Once you have a CD with the latest version of Ubuntu, you can either run it from the CD without making any changes to your PC - a good choice if you simply want to take a look at the OS - or install the full package on your hard drive. To replicate a typical installation, I first obtained a copy of the previous version of Ubuntu (version 7.04) on CD, installed this on a basic laptop running Windows XP, then upgraded to the latest version by downloading and installing a beta (pre-release) version of Ubuntu 7.10. The whole process was remark­ably smooth, helped partly by a step-by-step installation wizard that pops up when the installation CD is fired up (...)  You will need 256Mb of memory and 4Gb of free hard drive space. The installation wizard guides the user through basic questions and allocates some of the free hard drive space to Ubuntu; users can adjust most settings or accept the defaults. I ac­cepted the default that divided my laptop hard drive in two, allocating half to the existing Windows XP operating system, half to Ubuntu. You could choose to re­place Windows entirely.  Set-up, including downloading the new Ubuntu version, took about 90 minutes (less than 10 minutes once the installation CD was loaded) and, to my surprise, Ubuntu had no problems identifying and configuring itself to work with various hardware components that make up my laptop, with one exception: it did not initially like the 3D Nvidia graphics card installed in the machine.
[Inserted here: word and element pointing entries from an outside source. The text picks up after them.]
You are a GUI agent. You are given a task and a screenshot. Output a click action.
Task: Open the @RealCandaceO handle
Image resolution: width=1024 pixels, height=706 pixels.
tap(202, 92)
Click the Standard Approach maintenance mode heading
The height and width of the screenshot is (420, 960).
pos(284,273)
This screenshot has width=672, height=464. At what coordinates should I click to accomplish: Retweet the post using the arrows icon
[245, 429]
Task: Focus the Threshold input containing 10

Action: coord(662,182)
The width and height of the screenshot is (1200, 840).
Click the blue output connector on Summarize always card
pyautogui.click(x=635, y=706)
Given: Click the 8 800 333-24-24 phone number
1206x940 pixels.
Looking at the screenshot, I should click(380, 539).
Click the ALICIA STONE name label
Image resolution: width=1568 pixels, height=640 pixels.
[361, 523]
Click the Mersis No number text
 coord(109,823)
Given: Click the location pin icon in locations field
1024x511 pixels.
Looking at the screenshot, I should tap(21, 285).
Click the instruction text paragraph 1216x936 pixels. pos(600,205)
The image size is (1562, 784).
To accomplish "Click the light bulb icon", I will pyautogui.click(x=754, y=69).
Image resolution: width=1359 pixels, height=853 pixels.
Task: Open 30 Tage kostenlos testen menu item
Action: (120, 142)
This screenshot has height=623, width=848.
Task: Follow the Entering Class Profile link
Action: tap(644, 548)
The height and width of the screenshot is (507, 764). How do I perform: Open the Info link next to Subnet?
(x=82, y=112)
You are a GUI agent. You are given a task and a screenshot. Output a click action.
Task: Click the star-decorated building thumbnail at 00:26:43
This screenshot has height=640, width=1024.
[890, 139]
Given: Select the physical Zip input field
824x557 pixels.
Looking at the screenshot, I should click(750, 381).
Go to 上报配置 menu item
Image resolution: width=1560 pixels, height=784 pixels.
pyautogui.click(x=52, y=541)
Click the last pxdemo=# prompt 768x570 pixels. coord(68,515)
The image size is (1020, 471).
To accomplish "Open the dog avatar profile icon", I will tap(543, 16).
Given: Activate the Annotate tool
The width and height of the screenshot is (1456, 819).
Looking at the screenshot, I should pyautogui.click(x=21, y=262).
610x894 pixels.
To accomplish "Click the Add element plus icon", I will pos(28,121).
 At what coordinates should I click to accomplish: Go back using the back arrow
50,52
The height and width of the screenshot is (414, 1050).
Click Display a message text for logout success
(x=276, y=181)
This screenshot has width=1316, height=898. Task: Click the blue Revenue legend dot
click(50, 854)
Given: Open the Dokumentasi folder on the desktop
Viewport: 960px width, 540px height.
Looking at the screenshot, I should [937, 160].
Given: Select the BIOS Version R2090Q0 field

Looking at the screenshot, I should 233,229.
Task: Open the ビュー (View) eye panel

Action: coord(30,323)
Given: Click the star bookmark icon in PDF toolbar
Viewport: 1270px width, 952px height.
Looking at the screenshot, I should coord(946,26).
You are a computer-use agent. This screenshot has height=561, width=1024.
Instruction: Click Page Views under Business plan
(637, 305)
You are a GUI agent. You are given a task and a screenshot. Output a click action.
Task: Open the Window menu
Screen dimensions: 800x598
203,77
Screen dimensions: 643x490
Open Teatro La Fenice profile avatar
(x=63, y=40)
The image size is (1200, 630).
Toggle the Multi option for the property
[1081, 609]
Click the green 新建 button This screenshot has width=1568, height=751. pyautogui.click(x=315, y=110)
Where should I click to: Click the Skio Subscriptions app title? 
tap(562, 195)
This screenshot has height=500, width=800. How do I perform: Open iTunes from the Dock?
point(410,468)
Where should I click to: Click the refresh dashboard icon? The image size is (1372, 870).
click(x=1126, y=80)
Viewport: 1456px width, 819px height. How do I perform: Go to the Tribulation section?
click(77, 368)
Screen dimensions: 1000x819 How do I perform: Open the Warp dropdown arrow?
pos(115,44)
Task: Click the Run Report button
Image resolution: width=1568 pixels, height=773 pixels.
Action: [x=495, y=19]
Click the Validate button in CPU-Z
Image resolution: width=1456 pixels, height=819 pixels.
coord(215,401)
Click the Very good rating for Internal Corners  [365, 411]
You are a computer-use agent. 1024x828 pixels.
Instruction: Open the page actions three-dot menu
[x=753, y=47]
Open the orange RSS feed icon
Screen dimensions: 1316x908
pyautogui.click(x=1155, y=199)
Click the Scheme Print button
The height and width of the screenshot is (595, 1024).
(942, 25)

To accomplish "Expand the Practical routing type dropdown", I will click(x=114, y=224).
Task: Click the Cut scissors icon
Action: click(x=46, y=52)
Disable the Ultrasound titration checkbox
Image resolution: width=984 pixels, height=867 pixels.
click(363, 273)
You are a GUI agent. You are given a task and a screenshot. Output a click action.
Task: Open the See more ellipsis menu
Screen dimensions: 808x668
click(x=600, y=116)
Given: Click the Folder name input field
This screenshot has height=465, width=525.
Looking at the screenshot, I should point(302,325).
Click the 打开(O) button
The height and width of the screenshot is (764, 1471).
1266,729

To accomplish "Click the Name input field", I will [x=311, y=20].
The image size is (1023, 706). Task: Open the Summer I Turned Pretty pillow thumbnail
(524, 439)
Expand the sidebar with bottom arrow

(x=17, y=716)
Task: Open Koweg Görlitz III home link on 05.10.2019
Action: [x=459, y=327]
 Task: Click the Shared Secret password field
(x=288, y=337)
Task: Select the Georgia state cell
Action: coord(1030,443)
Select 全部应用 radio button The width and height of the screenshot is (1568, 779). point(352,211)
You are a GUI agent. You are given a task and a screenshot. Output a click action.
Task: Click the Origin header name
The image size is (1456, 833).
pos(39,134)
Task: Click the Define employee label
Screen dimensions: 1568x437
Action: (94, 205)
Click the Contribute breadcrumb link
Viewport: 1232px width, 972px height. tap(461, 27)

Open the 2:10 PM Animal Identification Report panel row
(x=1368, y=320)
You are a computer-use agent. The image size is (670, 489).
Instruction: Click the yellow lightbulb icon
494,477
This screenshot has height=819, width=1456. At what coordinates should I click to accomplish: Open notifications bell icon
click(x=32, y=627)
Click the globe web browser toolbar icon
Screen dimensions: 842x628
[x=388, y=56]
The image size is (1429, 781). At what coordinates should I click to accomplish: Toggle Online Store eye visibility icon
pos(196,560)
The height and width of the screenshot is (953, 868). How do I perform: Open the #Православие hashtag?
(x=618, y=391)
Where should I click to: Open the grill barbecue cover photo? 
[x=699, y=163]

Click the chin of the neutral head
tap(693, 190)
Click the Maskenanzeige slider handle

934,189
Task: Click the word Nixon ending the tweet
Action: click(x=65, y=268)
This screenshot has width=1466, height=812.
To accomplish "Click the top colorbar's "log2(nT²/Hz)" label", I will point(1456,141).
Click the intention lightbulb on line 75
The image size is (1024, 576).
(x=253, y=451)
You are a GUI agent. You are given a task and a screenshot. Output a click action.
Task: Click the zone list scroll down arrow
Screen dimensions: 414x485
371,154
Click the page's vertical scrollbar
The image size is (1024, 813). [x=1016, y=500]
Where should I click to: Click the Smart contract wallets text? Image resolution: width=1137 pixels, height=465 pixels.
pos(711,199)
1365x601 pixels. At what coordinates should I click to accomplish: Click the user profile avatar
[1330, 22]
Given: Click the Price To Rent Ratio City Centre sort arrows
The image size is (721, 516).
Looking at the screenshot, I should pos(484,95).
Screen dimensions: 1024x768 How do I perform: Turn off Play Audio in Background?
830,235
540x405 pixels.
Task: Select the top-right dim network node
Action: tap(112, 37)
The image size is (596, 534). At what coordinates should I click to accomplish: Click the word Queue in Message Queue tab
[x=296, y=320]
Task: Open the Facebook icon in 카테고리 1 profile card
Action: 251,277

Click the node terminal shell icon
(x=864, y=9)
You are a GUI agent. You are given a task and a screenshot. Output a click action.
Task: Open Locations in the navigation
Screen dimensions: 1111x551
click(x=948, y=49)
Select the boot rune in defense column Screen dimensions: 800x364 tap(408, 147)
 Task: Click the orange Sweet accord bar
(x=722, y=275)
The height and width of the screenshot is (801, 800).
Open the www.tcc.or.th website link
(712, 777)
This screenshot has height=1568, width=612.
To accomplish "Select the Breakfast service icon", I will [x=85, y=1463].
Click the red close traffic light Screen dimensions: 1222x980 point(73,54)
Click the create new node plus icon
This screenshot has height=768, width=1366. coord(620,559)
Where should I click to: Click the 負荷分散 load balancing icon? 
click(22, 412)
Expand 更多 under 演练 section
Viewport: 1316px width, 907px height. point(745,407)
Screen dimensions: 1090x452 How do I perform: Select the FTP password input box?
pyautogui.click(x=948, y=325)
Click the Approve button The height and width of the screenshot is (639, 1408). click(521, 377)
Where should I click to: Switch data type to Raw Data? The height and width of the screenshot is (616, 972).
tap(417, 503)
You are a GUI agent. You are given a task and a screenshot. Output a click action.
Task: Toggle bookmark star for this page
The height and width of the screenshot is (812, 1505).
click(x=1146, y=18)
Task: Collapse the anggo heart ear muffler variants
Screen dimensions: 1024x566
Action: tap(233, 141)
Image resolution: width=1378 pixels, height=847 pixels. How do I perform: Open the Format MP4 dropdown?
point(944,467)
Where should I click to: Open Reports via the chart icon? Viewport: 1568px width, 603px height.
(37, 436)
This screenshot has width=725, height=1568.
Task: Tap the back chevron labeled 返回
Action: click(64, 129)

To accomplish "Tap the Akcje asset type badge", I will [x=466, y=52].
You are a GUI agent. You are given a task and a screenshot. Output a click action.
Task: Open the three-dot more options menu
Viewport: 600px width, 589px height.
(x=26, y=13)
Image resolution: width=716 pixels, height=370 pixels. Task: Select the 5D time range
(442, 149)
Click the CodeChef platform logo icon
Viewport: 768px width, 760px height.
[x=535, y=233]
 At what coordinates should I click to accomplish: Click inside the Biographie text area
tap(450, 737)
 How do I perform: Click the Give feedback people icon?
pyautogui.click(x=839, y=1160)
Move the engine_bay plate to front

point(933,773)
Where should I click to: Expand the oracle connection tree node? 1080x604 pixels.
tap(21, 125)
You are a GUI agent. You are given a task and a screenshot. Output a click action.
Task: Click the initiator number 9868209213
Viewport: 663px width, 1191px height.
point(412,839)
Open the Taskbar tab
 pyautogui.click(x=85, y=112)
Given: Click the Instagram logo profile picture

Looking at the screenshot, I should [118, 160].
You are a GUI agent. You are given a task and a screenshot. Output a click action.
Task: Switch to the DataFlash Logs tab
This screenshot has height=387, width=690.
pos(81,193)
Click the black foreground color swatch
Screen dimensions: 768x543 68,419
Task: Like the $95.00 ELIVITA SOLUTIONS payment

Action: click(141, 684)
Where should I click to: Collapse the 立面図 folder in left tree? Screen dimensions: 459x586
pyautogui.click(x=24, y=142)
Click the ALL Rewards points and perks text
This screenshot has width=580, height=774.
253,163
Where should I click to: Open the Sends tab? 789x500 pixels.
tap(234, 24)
But once I enabled what Ubuntu described as a "restricted driver", it worked just fine.
Along with the operating system and hardware drivers, the Ubuntu disc also installs a basic set of open-source applications, including the OpenOffice office productivity suite, Firefox web browser and Evolution e-mail software. (...) Ubuntu 7.04, which Dell now offers on some desktop systems, was solid and fast and I did not experience the compatibility problems that some others have re­ported - particularly with peripherals such as printers and audio devices. But the latest Ubuntu version includes many improvements designed to make the operating system easier to use, more reliable and more flexible. These include advanced "plug-and-play" printing, enhanced browsing and the option of a smooth new user interface des­igned to make users feel more comfortable with Ubuntu.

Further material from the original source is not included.